**** Page extract

Commentary|Videos|May 6, 2026

Turning Oncology Frustrations Into Quality Improvement Solutions: Eileen Ehret, BS

Fact checked by: Christina Mattina

Eileen Ehret, BS, Navista, focuses on aligning quality improvement with patient safety, engaging all stakeholders, and creating safe spaces to drive change in oncology.

Eileen Ehret, BS, CNMT, ARRT, PET, CPHQ, sat for an interview with The American Journal of Managed Care® at the 2026 Community Oncology Conference to discuss a compelling case study from Care Fresno, a larger community oncology facility that uncovered a regimen scheduling error in its electronic health record (EHR) system. When the EHR couldn’t provide adequate safeguards on its own, the team took matters into their own hands and brainstormed a creative solution: a digital macro checklist embedded directly into the patient medication administration record and saved to the patient file. Unlike a paper checklist that could be misplaced, this fix lived within the EHR itself. The result was a measurable reduction in incidents and a powerful reminder that internal ingenuity, not outside intervention, can be the most effective path to improvement.

Ehret, who is vice president of regulatory and compliance at Navista, also spoke to making regulatory and compliance requirements feel relevant to frontline staff, acknowledging the challenge directly: Busy practices often hear “quality improvement” (QI) and assume it means more work piled onto an already full plate. Her strategy is to reframe QI around what clinicians already care about: patient safety and risk reduction. When improvement efforts are positioned as a way to protect patients and reduce errors rather than as a bureaucratic exercise, they naturally capture attention and generate buy-in.

For leaders looking to build a culture of continuous improvement, Ehret stresses the importance of broad communication and inclusion from the start. QI initiatives need to be socialized across every level of the organization—from frontline staff to senior leadership to physicians—so that everyone understands what the project is and why it matters. Her standout piece of advice: create a “frustration station,” a designated safe space where team members can raise process improvement ideas without fear of being labeled a complainer. When staff feel secure enough to speak up, the entire team benefits and can work smarter, not harder.

********

*Task requirements*. Edit the oncology quality improvement commentary from "Turning Oncology Frustrations" up to and including "change in oncology.", replacing "stakeholders" with "parties". The records have no connection to the oncology quality improvement commentary.

**** Material shown

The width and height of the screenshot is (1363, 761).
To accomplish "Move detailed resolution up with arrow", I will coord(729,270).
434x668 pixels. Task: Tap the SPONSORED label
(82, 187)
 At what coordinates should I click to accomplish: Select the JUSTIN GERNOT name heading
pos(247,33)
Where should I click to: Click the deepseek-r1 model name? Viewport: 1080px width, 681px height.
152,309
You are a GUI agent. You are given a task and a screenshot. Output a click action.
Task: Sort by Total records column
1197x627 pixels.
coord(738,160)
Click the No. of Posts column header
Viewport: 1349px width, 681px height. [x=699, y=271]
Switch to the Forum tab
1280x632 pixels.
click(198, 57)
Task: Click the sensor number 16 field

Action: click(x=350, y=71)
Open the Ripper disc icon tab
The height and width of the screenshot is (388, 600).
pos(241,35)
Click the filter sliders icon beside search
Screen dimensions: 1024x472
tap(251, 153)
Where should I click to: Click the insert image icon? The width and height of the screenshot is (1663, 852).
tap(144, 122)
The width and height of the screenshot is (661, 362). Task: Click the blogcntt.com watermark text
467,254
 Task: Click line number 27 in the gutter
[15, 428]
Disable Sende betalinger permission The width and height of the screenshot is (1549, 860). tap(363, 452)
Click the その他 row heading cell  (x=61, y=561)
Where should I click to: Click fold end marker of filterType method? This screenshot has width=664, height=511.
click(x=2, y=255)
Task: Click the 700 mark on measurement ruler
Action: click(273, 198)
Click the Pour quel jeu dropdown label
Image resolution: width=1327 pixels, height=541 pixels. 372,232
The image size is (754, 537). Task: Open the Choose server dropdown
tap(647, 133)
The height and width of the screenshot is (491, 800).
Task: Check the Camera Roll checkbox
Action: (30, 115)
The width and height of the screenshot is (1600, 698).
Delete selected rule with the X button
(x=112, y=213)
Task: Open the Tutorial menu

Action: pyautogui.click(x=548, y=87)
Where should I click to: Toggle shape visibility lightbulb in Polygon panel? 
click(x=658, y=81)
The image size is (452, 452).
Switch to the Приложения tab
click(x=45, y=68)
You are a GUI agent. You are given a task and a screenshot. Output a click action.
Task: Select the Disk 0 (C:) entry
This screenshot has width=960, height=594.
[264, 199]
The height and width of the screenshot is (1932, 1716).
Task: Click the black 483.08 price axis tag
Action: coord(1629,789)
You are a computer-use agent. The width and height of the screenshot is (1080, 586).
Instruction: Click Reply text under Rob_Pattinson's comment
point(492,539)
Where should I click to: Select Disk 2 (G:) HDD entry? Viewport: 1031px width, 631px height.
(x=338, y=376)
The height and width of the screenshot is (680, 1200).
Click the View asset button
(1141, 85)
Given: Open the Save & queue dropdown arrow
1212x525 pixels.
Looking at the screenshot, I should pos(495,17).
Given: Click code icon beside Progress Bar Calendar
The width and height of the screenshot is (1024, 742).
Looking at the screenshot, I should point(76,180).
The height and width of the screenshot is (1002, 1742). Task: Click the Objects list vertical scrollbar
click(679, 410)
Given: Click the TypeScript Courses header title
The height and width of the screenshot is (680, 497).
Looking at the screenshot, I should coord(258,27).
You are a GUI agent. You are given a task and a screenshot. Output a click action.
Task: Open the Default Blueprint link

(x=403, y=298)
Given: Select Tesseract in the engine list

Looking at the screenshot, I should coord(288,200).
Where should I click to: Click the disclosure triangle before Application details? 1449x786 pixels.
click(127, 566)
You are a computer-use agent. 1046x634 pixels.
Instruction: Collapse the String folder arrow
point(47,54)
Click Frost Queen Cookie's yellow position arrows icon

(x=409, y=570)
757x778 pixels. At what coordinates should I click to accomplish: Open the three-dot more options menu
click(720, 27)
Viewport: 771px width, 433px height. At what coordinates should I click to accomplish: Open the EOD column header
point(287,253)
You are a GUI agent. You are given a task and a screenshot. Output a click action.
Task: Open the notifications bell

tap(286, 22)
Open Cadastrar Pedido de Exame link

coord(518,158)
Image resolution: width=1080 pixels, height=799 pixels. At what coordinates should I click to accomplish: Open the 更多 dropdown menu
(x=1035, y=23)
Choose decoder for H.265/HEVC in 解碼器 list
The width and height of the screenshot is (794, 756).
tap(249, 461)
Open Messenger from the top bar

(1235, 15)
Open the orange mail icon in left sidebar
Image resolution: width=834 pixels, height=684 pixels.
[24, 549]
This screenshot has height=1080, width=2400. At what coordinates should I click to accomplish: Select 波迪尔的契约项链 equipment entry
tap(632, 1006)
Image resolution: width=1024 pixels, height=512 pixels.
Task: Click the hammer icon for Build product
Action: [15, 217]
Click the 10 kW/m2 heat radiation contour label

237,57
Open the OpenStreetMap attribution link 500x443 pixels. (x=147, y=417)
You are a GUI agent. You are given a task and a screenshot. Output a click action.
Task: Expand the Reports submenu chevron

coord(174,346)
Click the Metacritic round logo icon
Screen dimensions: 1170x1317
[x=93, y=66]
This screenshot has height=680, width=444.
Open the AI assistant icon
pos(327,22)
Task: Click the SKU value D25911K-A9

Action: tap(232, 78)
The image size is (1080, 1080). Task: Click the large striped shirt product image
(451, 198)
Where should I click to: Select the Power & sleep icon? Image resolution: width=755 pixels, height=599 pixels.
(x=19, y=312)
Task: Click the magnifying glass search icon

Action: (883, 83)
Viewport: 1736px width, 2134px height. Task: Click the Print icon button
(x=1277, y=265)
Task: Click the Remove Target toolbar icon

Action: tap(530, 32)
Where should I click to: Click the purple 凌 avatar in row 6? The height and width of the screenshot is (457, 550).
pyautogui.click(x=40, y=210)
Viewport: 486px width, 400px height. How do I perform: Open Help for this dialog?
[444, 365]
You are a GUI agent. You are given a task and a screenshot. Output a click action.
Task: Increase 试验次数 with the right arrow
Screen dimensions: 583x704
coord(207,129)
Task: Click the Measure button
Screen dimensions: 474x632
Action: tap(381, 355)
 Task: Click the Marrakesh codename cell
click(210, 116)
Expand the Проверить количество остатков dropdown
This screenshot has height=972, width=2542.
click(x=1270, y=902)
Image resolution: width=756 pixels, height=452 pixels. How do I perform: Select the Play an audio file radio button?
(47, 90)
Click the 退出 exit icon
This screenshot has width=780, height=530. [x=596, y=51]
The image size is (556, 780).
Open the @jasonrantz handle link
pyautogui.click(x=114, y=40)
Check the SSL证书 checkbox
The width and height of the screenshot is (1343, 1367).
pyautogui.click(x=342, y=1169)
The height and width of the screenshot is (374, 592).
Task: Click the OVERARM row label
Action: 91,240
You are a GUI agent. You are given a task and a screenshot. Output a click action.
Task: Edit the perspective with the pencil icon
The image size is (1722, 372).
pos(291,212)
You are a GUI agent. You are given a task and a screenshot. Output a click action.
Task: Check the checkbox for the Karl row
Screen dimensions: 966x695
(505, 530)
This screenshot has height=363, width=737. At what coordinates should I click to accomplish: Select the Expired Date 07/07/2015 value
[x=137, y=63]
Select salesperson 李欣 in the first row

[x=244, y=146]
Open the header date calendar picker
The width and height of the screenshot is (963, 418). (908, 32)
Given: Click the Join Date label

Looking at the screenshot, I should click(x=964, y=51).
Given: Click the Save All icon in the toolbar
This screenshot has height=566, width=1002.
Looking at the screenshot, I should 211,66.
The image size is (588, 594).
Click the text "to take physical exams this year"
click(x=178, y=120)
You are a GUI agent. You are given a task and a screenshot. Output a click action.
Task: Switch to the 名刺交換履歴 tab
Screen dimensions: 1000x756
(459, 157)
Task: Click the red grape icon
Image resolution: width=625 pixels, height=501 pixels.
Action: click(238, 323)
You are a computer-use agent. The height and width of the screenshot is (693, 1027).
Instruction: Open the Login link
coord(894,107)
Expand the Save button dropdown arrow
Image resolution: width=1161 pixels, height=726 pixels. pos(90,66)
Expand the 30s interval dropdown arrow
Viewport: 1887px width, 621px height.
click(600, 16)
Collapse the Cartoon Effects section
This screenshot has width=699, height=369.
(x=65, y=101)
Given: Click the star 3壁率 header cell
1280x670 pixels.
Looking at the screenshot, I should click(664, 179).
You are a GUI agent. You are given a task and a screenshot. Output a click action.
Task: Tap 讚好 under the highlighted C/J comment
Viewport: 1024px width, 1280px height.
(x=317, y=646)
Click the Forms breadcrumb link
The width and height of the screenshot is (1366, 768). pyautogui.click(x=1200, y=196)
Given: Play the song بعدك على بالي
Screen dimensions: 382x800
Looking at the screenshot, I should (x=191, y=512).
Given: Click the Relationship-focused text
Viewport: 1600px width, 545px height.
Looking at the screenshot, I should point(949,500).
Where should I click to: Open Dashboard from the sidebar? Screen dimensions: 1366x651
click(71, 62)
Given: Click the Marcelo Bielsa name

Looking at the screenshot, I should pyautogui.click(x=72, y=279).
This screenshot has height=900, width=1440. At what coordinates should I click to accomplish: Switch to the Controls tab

********

*Solution to the exercise*.
Turning Oncology Frustrations Into Quality Improvement Solutions: Eileen Ehret, BS

Fact checked by: Christina Mattina

Eileen Ehret, BS, Navista, focuses on aligning quality improvement with patient safety, engaging all parties, and creating safe spaces to drive change in oncology.